Emotions were still running high, and they certainly weren’t checked at the courthouse door that evening. Lead defense attorney James Bandy ended up taking the same interurban car home to Granite City that Paul Anderson of the Post-Dispatch took to the newspaper office. He shouted to other passengers on the streetcar that Anderson had been born in Germany, was not an American citizen, and was pro-German. None of that was true, but Bandy carried on: “That fellow has been up on the witness stand trying to protect a German spy, and trying to send a lot of American boys to the penitentiary.”78
When closing arguments began at 8:00 a.m. Saturday, the first day of June, the courtroom’s curved wooden benches filled for the first time, with most everyone expecting a verdict by day’s end. And with one last chance to sway the jury, the facts of the Prager lynching again took a secondary role to the cause célèbre of 1918, patriotism. Both the prosecution and the defense told the jury that it could best show its patriotism by finding the defendants, respectively, guilty or innocent.
State’s Attorney Joseph Streuber spoke first to the jurors, calling the case one of the most important in Madison County history, with implications reaching all over the United States. He reminded the jurors of their great responsibility and then played the loyalty card. “Love for our country is not the mere shouting and singing of patriotic songs and flying of flags, but includes love for that which the country stands.
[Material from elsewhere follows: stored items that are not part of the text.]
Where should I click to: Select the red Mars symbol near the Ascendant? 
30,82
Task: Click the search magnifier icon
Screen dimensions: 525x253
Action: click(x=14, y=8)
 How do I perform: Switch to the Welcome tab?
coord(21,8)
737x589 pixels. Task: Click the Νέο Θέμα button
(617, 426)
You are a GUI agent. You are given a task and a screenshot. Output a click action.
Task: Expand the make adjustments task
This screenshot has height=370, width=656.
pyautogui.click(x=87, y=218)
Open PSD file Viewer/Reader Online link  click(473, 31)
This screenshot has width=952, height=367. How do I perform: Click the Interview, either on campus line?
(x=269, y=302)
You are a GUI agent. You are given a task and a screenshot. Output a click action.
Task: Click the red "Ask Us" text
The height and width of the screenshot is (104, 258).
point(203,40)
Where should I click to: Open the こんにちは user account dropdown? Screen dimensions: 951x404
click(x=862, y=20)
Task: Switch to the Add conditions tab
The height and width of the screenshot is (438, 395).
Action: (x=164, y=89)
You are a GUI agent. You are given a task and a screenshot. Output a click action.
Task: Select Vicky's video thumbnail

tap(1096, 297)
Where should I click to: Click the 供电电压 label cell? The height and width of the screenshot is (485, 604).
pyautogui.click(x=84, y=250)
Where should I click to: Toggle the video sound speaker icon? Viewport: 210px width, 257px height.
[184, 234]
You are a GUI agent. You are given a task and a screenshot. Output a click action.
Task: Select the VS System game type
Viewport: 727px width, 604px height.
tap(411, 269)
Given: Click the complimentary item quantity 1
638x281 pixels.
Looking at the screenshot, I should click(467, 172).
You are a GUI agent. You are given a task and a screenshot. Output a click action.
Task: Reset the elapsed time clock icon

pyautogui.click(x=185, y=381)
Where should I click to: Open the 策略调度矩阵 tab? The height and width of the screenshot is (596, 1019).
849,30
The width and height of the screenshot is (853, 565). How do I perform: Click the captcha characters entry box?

Can any loyal American say that America stands for mob law?” Streuber said.79 “The man who justifies mob law is a disloyalist. Any man who says America stands for mob rule is a traitor to America.”80
Streuber briefly touched on the testimony against each defendant before saying that the court had been fair in not allowing some allegations of Prager’s disloyalty to be heard. He said the defense had been unable to prove that any of the defendants had knowledge of those allegations before Prager was lynched.
“The cause of this present war is Germany’s lawlessness,” the state’s attorney said. “Can this jury approve of mob law?”81 Streuber told the jurors that when Prager was hung, the happiest man in the world was Kaiser Wilhelm and the most displeased were President Woodrow Wilson and Governor Frank Lowden.
All three defense attorneys would take part in the closing arguments. Harold Bandy, the son of lead defense counsel James Bandy, was up first and challenged the charges that had been brought. “These defendants are charged with murder, not participation in a mob. They are indicted for murder and cannot be convicted for gathering at the City Hall and shouting against pro-Germanism. The most serious thing they did was disturb the peace,” Harold Bandy said. “Unless you believe these men went out with malice in their hearts to hang Prager, it is your duty to acquit them.”82 He also attacked the credibility of two of the most damning witnesses, reporter Paul Anderson and Bernhardt Mueller.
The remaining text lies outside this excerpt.